Late spouse’s clothing plays key part in grieving process
Tue., April 3, 2012
Q. How soon is too soon to get rid of my dead husband’s clothes? I wanted to do it the week after he died. My grown children were appalled. They said they wanted to go through his clothes and select a few to keep. But they never make time for this. Advice?
A. Grief experts universally agree you should keep a loved one’s belongings for several months, because grieving people can feel numb for weeks and even months after a death. Not the best state of mind for good decisions.
“When we give things away suddenly and impulsively, we (often) want them back. There is no getting them back. They are gone,” said Heidi Horsley, a Manhattan psychologist and co-founder of the Open to Hope Foundation, an online forum offering grief support.
Best bet? Place your husband’s clothes in bins with an agreed-upon time to reopen the discussion with your children.
And consider using pieces of your husband’s clothes to make memory items for your children, such as quilts. Horsley’s brother died when Horsley was 20. When she was 40, her mother presented her with a teddy bear made from her athletic brother’s New York Jets sweater.
“It’s on my bed right now,” Horsley told EndNotes. “It’s nice to have something of his that’s mine.”
If you aren’t the arts-and-crafts type, find someone in your community who does quilting or crafting. Online sites also create memory items for those in grief.
A dead person’s clothing is often tied to memories of events, big and small.
“Maybe he wore a certain pair of shoes to cut the lawn. Or a certain tie when he went to work. Their clothing is so much about who they were,” Horsley explained.
Respect your children’s procrastination. Important grief work is behind it.
Q. We had a friend die suddenly. Her obituary did not state where to send any memorial donations. Is it appropriate to make a check out to the family and ask them to donate it to a charity of their choice in that person’s memory?
A. You have many options that can direct your generosity.
Ken Peterson, funeral director at Washburn-McReavy in Edina, Minn., observes current trends in memorial donations.
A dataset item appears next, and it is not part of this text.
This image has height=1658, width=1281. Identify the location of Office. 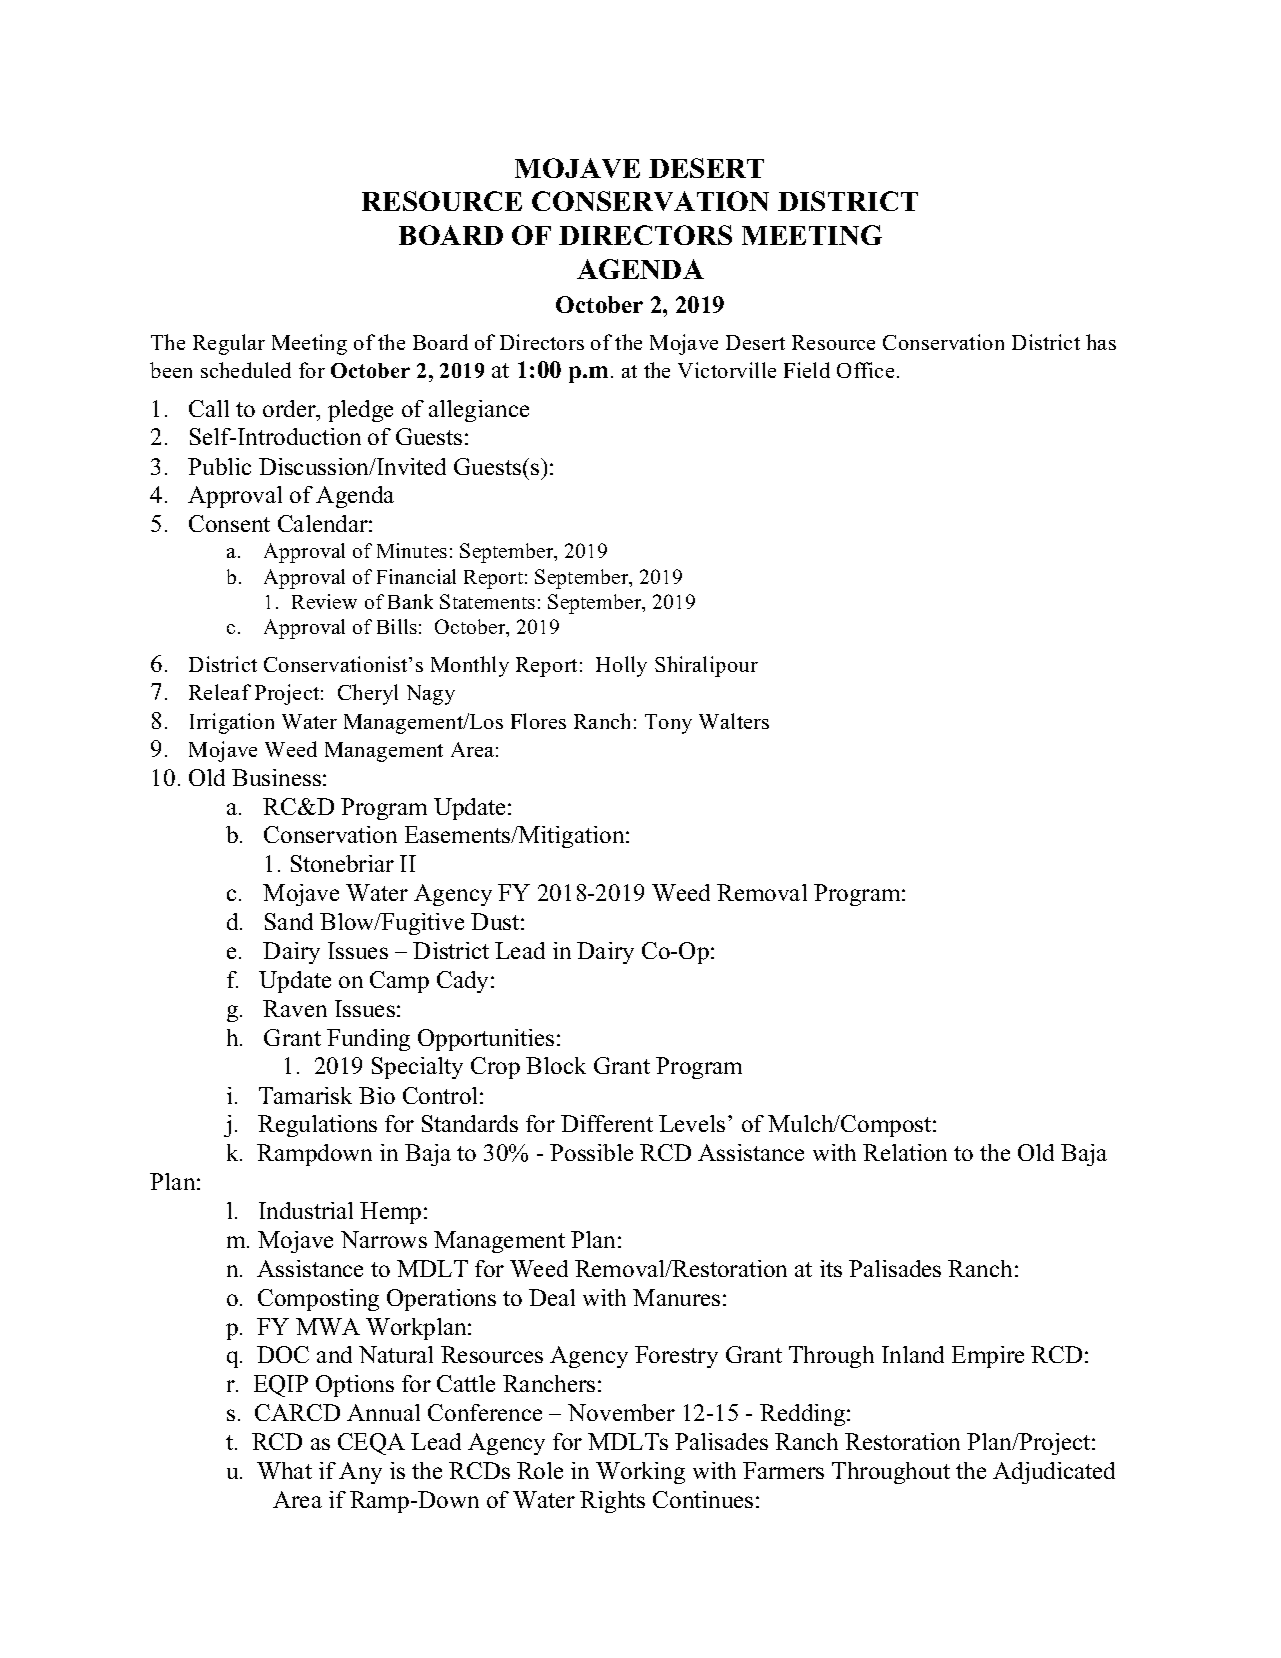
(865, 370).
People give more to local causes than they have in the past, such as Little Hospice in Edina, rather than a national hospice group or a national cancer charity, Peterson said.
“Also, people donate to causes associated with the deceased – like the Alzheimer’s (Association), or the humane society, if the person liked animals,” Peterson said.
When the family does not give a designation, mourners sometimes ask him at the service where to direct contributions.
“I tell them to make a check out to the family or their own preferred charity in memory of the deceased,” Peterson said.
Clair Ferris, owner of Funeral Alternatives of Washington, agreed with Peterson and suggested a donation to your own favorite charity or a check to the family.
Your choice may be influenced by the ethnic heritage of your friend.
“Many times in the Asian or Latino/Latina communities people give the family money,” Ferris said.
If there is a local charity, or community fundraising effort, such as a new children’s wing at the hospital or a senior center building campaign, consider donating to it.
You can always wait a few weeks and ask the family members what they prefer. The frenzy around planning and hosting a memorial can be exhausting. With time to reflect after the service, the family may have specific wishes about how to memorialize their loved one – suggestions they did not think about in the days immediately after their loved one died.